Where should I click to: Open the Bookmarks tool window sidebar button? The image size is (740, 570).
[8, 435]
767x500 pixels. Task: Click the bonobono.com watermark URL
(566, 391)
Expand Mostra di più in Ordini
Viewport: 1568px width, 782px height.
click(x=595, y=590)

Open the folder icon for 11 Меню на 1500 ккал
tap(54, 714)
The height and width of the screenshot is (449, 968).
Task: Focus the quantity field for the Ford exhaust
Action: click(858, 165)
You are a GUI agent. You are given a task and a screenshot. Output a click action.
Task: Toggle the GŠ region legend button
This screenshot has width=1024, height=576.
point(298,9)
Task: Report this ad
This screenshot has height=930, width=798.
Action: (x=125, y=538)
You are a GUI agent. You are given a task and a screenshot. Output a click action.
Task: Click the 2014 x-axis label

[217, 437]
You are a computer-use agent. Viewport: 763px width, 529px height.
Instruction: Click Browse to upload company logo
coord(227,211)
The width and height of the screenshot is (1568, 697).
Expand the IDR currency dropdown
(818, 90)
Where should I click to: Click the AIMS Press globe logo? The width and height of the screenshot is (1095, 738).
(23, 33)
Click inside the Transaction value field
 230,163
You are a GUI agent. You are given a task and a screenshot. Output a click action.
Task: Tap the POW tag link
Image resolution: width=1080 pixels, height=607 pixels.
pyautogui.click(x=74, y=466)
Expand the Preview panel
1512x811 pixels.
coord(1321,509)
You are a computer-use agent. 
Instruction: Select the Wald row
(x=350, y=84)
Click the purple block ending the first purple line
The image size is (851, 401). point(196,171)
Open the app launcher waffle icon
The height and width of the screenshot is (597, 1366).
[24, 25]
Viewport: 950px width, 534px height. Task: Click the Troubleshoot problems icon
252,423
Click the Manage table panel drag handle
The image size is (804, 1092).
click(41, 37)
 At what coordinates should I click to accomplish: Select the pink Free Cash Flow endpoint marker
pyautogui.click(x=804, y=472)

• TASK STATEMENT:
Extract all of the material exactly as it is written.

• SOLVED PROBLEM:
Where should I click to: Open the Bookmarks tool window sidebar button? The image size is (740, 570).
[8, 435]
767x500 pixels. Task: Click the bonobono.com watermark URL
(566, 391)
Expand Mostra di più in Ordini
Viewport: 1568px width, 782px height.
click(x=595, y=590)

Open the folder icon for 11 Меню на 1500 ккал
tap(54, 714)
The height and width of the screenshot is (449, 968).
Task: Focus the quantity field for the Ford exhaust
Action: click(858, 165)
You are a GUI agent. You are given a task and a screenshot. Output a click action.
Task: Toggle the GŠ region legend button
This screenshot has width=1024, height=576.
point(298,9)
Task: Report this ad
This screenshot has height=930, width=798.
Action: (x=125, y=538)
You are a GUI agent. You are given a task and a screenshot. Output a click action.
Task: Click the 2014 x-axis label

[217, 437]
You are a computer-use agent. Viewport: 763px width, 529px height.
Instruction: Click Browse to upload company logo
coord(227,211)
The width and height of the screenshot is (1568, 697).
Expand the IDR currency dropdown
(818, 90)
Where should I click to: Click the AIMS Press globe logo? The width and height of the screenshot is (1095, 738).
(23, 33)
Click inside the Transaction value field
 230,163
You are a GUI agent. You are given a task and a screenshot. Output a click action.
Task: Tap the POW tag link
Image resolution: width=1080 pixels, height=607 pixels.
pyautogui.click(x=74, y=466)
Expand the Preview panel
1512x811 pixels.
coord(1321,509)
You are a computer-use agent. 
Instruction: Select the Wald row
(x=350, y=84)
Click the purple block ending the first purple line
The image size is (851, 401). point(196,171)
Open the app launcher waffle icon
The height and width of the screenshot is (597, 1366).
[24, 25]
Viewport: 950px width, 534px height. Task: Click the Troubleshoot problems icon
252,423
Click the Manage table panel drag handle
The image size is (804, 1092).
click(41, 37)
 At what coordinates should I click to accomplish: Select the pink Free Cash Flow endpoint marker
pyautogui.click(x=804, y=472)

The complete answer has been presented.